Stated task: Copy every one of the entries below, character for character, with nothing changed.

[A sequence of entries]
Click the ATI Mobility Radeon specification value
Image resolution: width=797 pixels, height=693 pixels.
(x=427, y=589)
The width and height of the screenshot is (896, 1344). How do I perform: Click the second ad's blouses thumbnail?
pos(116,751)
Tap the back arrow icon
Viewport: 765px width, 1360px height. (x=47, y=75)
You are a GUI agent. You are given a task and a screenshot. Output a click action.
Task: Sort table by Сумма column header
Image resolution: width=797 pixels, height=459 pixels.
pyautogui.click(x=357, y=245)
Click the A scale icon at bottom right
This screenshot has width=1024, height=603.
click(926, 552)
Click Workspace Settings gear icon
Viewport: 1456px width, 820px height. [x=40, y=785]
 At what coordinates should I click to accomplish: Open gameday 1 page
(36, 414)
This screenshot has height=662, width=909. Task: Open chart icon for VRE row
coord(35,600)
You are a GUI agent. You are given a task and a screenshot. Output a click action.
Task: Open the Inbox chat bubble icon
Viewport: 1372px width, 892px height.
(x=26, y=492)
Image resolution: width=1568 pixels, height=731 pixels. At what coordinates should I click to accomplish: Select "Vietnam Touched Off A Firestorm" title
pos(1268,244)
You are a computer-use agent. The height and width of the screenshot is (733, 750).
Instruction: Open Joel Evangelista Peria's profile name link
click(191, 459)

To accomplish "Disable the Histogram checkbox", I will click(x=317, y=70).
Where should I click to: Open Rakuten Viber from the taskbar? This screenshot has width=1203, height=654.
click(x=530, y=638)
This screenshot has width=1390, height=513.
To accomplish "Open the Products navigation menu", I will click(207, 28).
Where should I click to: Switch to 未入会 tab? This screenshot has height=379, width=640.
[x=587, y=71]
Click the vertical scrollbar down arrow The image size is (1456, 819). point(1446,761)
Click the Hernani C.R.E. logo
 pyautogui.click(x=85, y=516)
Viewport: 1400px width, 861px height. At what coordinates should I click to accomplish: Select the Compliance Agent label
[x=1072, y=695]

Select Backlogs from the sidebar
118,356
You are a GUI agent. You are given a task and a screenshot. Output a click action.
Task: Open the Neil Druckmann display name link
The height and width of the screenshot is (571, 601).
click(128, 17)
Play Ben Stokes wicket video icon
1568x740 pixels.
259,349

The result:
Click the ATI Mobility Radeon specification value
Image resolution: width=797 pixels, height=693 pixels.
(x=427, y=589)
The width and height of the screenshot is (896, 1344). How do I perform: Click the second ad's blouses thumbnail?
pos(116,751)
Tap the back arrow icon
Viewport: 765px width, 1360px height. (x=47, y=75)
You are a GUI agent. You are given a task and a screenshot. Output a click action.
Task: Sort table by Сумма column header
Image resolution: width=797 pixels, height=459 pixels.
pyautogui.click(x=357, y=245)
Click the A scale icon at bottom right
This screenshot has width=1024, height=603.
click(926, 552)
Click Workspace Settings gear icon
Viewport: 1456px width, 820px height. [x=40, y=785]
 At what coordinates should I click to accomplish: Open gameday 1 page
(36, 414)
This screenshot has height=662, width=909. Task: Open chart icon for VRE row
coord(35,600)
You are a GUI agent. You are given a task and a screenshot. Output a click action.
Task: Open the Inbox chat bubble icon
Viewport: 1372px width, 892px height.
(x=26, y=492)
Image resolution: width=1568 pixels, height=731 pixels. At what coordinates should I click to accomplish: Select "Vietnam Touched Off A Firestorm" title
pos(1268,244)
You are a computer-use agent. The height and width of the screenshot is (733, 750).
Instruction: Open Joel Evangelista Peria's profile name link
click(191, 459)

To accomplish "Disable the Histogram checkbox", I will click(x=317, y=70).
Where should I click to: Open Rakuten Viber from the taskbar? This screenshot has width=1203, height=654.
click(x=530, y=638)
This screenshot has width=1390, height=513.
To accomplish "Open the Products navigation menu", I will click(207, 28).
Where should I click to: Switch to 未入会 tab? This screenshot has height=379, width=640.
[x=587, y=71]
Click the vertical scrollbar down arrow The image size is (1456, 819). point(1446,761)
Click the Hernani C.R.E. logo
 pyautogui.click(x=85, y=516)
Viewport: 1400px width, 861px height. At what coordinates should I click to accomplish: Select the Compliance Agent label
[x=1072, y=695]

Select Backlogs from the sidebar
118,356
You are a GUI agent. You are given a task and a screenshot. Output a click action.
Task: Open the Neil Druckmann display name link
The height and width of the screenshot is (571, 601).
click(128, 17)
Play Ben Stokes wicket video icon
1568x740 pixels.
259,349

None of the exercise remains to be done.